*ASSIGNED TASK 1*: For the review of Passing Strange, decide whether each statement agrees with it: (a) Heidi Rodewald did the orchestrations; (b) Julius LaFlamme directed the production; (c) the critic saw the show on a Saturday afternoon. Answer yes or no for each, quoting the words of the review that decide it.
*ASSIGNED TASK 2*: Reproduce the part of the review starting at "12/10/21 – 1/1/22" and ending at "a total square.".

Segment Start: EXTRACT

Art is a Gateway Drug to Realness: “Passing Strange”

The cast getting down. Photo Credit: Nikolai Alexander

Presented by Moonbox Productions
Written by Stew with collaborator Heidi Rodewald
Orchestrations by Heidi Rodewald
Directed by Arthur Gomez
Music direction by Julius LaFlamme
Choreography by Elmer Martinez 
Intimacy consulting by Olivia Dumain 
Band: Miles Ahlstrom, Hector Saint-Hilaire, Sahil Warsi

12/10/21 – 1/1/22
South End / Calderwood Pavilion at the BCA
Boston, MA
Moonbox on Facebook

Critique by Kitty Drexel

BOSTON – I was today years old when I realized that “Lucy in the Sky with Diamonds” is an bacronym for LSD, the psychedelic drug made famous by Harvard Professor Timothy Leary. It took watching Moonbox Productions’ Passing Strange on Saturday afternoon to figure it out. Several hours and a weak tea later, I realized I was a total square.

Segment End: EXTRACT
Segment Start: DATA BLOCK

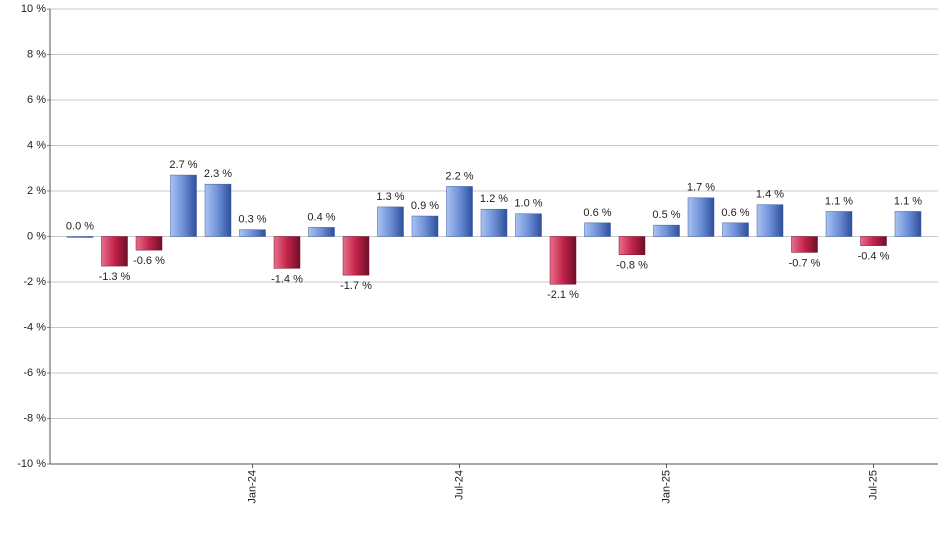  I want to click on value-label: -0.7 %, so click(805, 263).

Segment End: DATA BLOCK

*EXERCISE OUTPUT 1*:
(a) Yes: "Orchestrations by Heidi Rodewald"
(b) No: "Directed by Arthur Gomez"
(c) Yes: "Passing Strange on Saturday afternoon"

*EXERCISE OUTPUT 2*:
12/10/21 – 1/1/22
South End / Calderwood Pavilion at the BCA
Boston, MA
Moonbox on Facebook

Critique by Kitty Drexel

BOSTON – I was today years old when I realized that “Lucy in the Sky with Diamonds” is an bacronym for LSD, the psychedelic drug made famous by Harvard Professor Timothy Leary. It took watching Moonbox Productions’ Passing Strange on Saturday afternoon to figure it out. Several hours and a weak tea later, I realized I was a total square.